You also get two 1:1 coaching sessions with me to help you find the right words to speak and write about your art, as well as written feedback on your draft texts.
I’ve been a practising artist myself for 30 years, as well as a published author with a PhD in creative writing. I’ve written successful funding bids, residency applications, gallery outreach, presentations, catalogue essays and of course this newsletter that I’ve been sending out weekly for the last three years.
So if you’d like me to help you find your words and draw more people into the world of your art, click below to find out more.
Life Raft Co-Working
Our little Life Raft session meets again this afternoon at 3pm (UK time). Come along and work on whatever creative project is foremost for you right now and share a virtual studio space. We get together at the start, say hello and share what we’ll be working on, then settle down quietly together for the rest of the hour. We close with a bit of conversation, building connection and creative community. Maybe you can help me decide on a title for my painting!

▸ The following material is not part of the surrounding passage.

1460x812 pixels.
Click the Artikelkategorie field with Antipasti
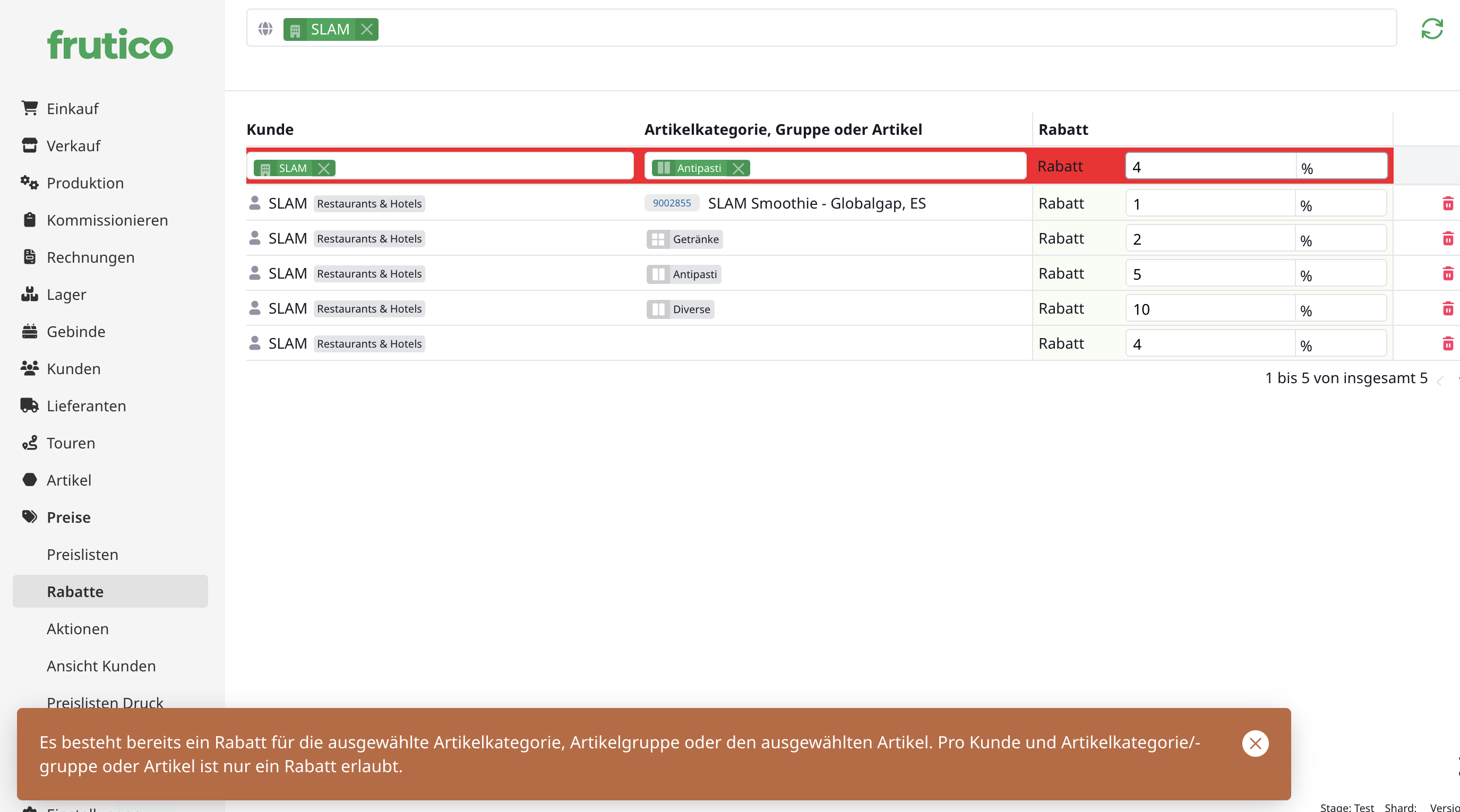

And if you missed last week or your timezone (hello Emily!) or timetable means you can’t join us live (hello Nina!), here’s the link to last week’s session. The passcode is: 2^Mf.OKj
Thanks as always for joining me in The Life Boat!
all best for now
Sam
Your words arrive at an interesting time for me as I have been pondering this idea that art should speak for itself. I keep thinking about doing all these book events and how sometimes I want to say 'just read the book!' but knowing that's not enough. But hold this in contrast with poetry books and how poets are rarely asked to do Q&A's in the same style - they are asked to read their work at poetry events as if it speaks for itself and should be enough. But more than anything I think poets should talk more about their work as a way in to a medium that readers often feel 'scared of'. I am also thinking about a zine/pamphlet I am making, and how I am trying to write an introduction for it because I suppose it needs that pre-amble because my work doesn't speak for itself. These are all disjointed thoughts, but I appreciate your clarification that actually we DO need to speak for our work, and that's not a shameful thing, or a sign that somehow our work shouldn't need that and would be better for just sitting 'unspoken'. xx
Thank you. I love your art and writing! Maybe Mattise could not write! We all see differently - lazily, too quickly, without much focus. Yet there is so, so much to be explored, to linger with and comprehend.